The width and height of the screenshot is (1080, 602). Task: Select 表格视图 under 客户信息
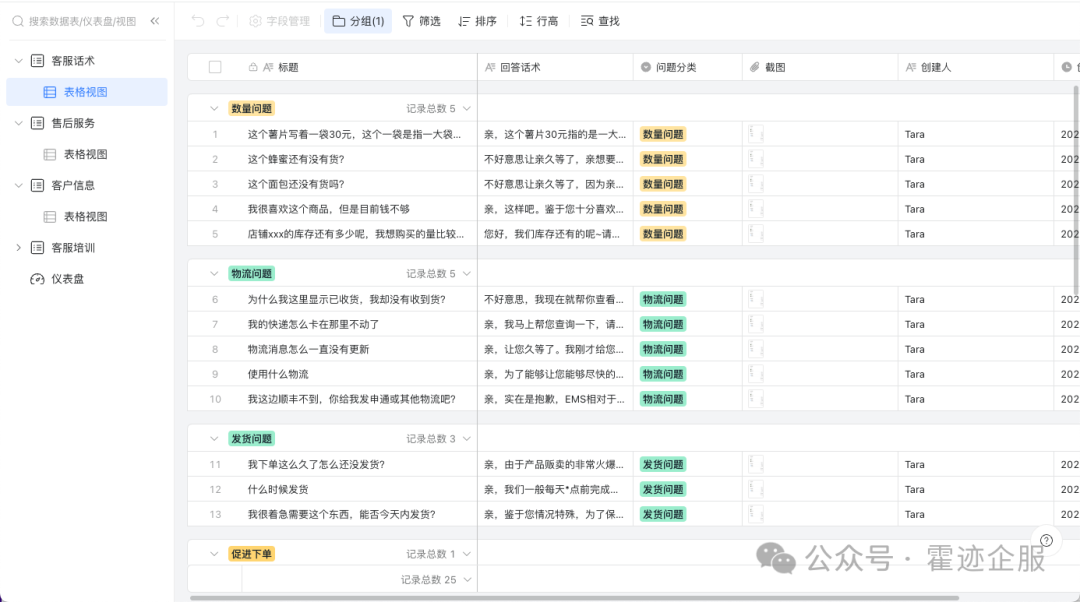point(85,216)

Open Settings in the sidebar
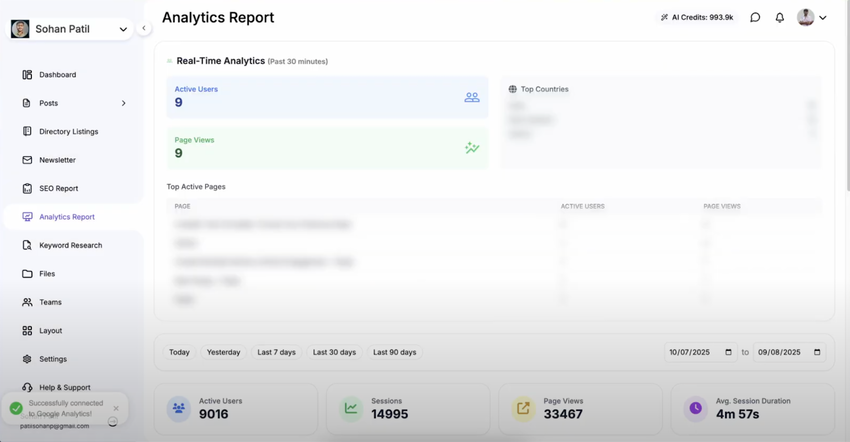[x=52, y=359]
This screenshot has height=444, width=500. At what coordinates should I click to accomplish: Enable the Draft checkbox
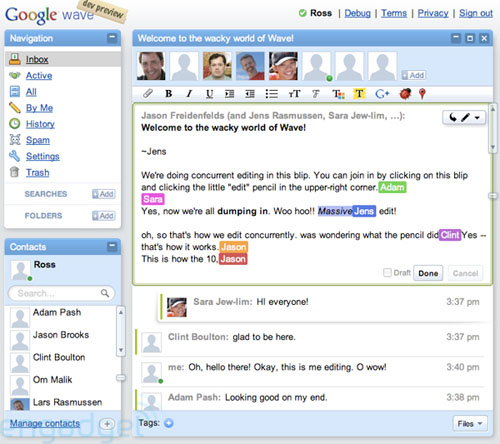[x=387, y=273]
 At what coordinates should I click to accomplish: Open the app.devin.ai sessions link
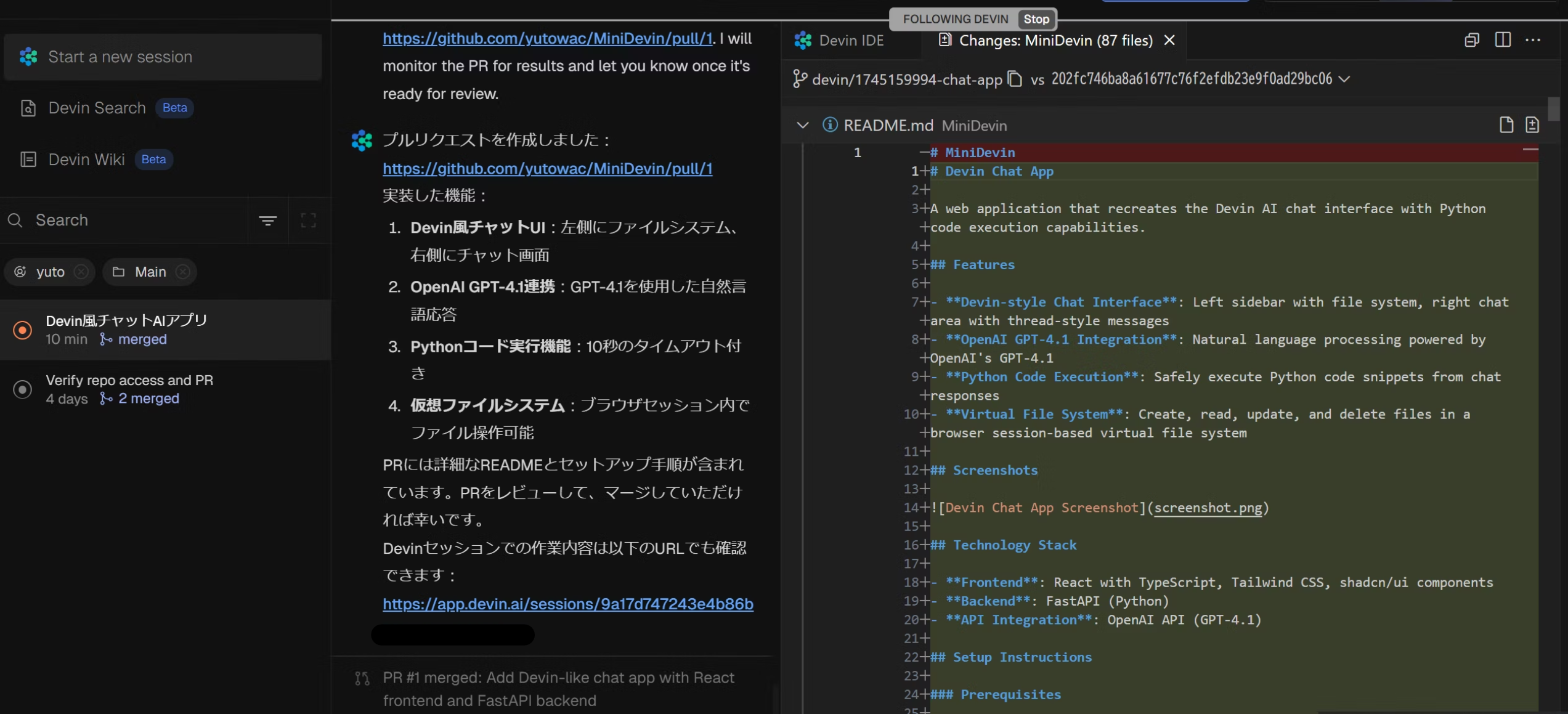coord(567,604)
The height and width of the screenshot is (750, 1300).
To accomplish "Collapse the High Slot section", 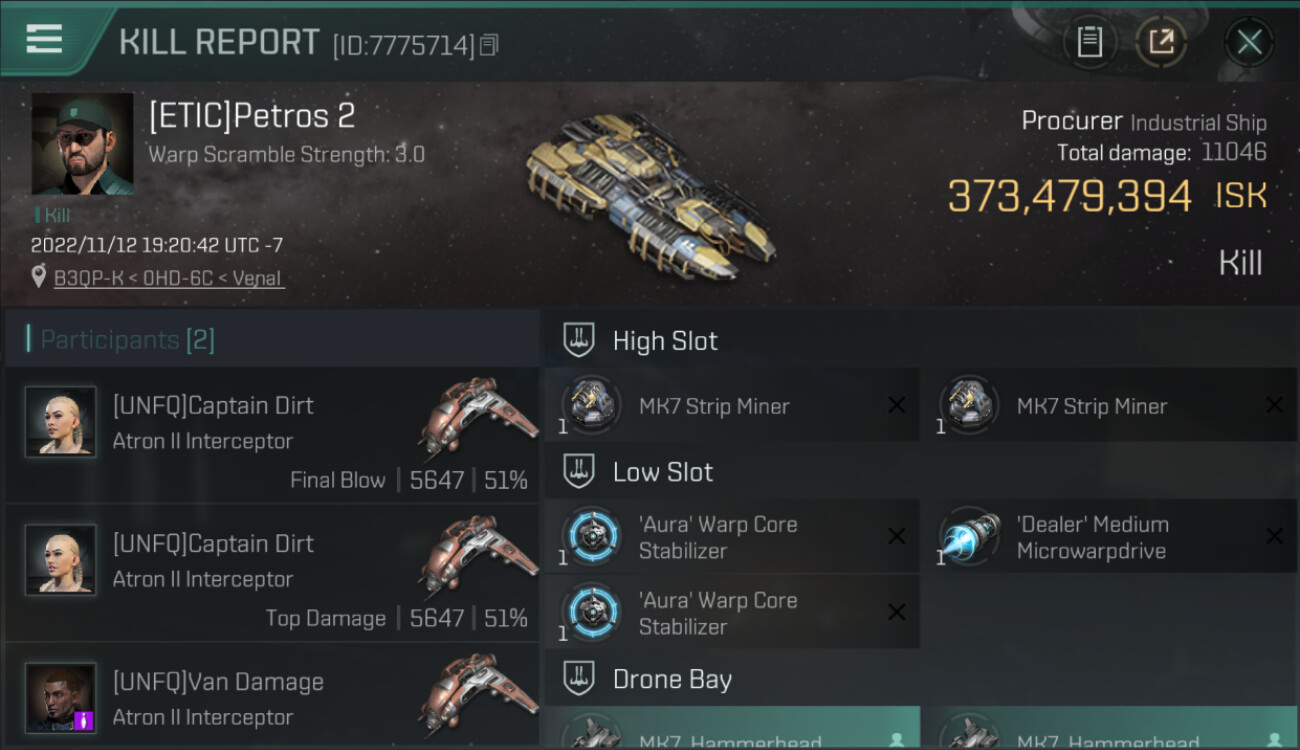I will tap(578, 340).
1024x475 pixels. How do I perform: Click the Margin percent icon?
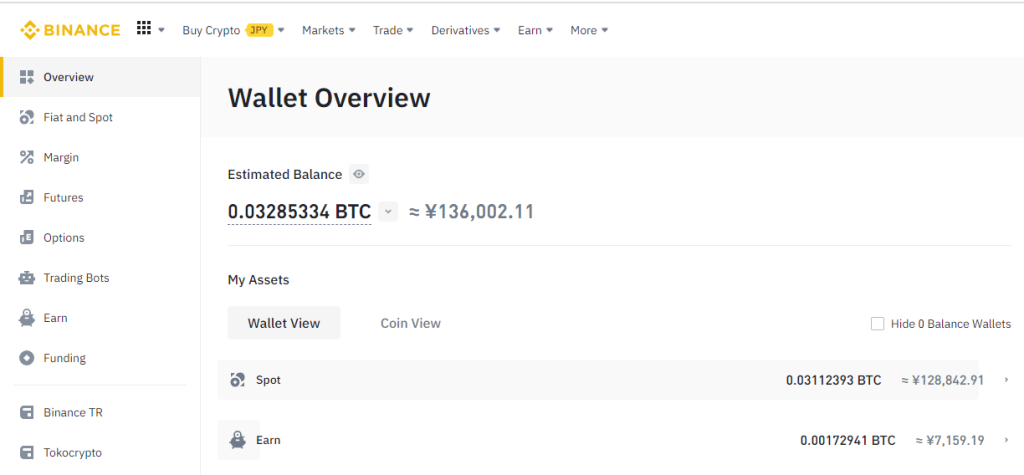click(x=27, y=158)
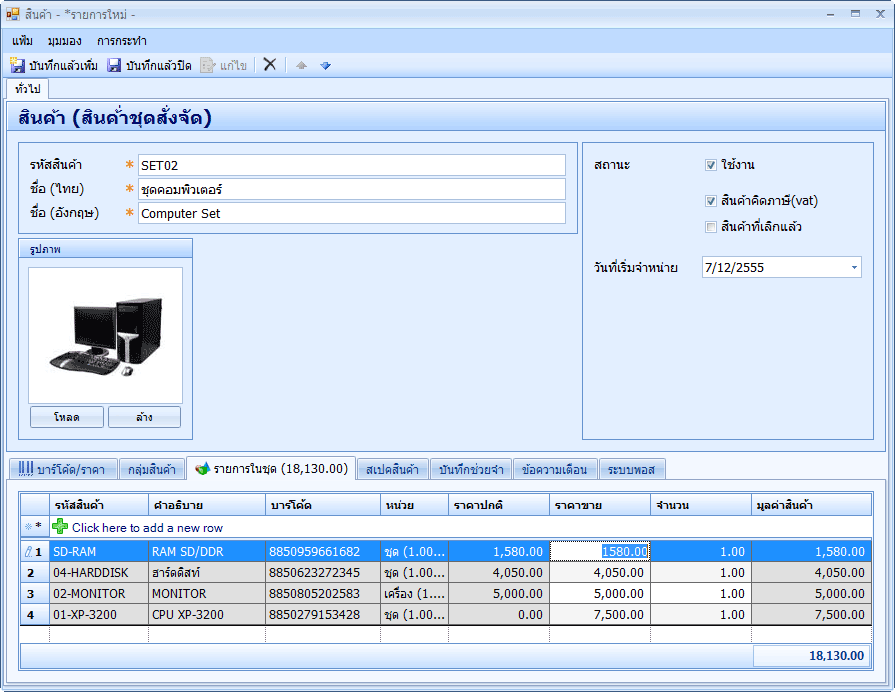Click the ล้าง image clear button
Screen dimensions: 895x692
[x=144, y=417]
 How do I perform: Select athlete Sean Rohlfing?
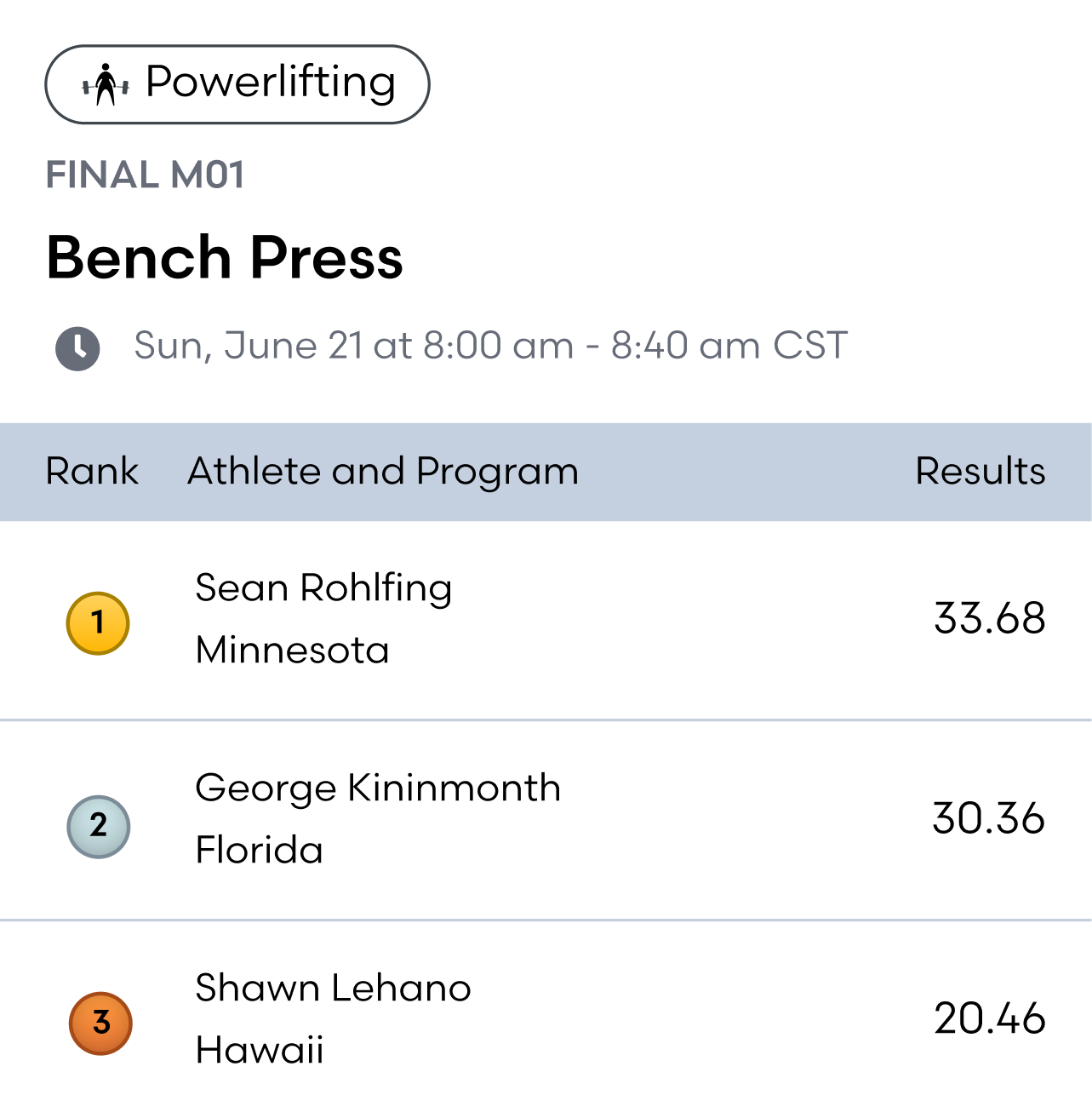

◇ ◇ ◇

■ Aim of the task ■
In the records from the start through the line holding "[x=387, y=273]", swap "Settings" for "Preferences" and keep everything else the same. Give only those lines and leave out the pictures.

■ Exercise response ■
The width and height of the screenshot is (1080, 602). Task: Select 表格视图 under 客户信息
point(85,216)

Open Preferences in the sidebar
[x=52, y=359]
This screenshot has height=444, width=500. At what coordinates should I click to accomplish: Enable the Draft checkbox
[x=387, y=273]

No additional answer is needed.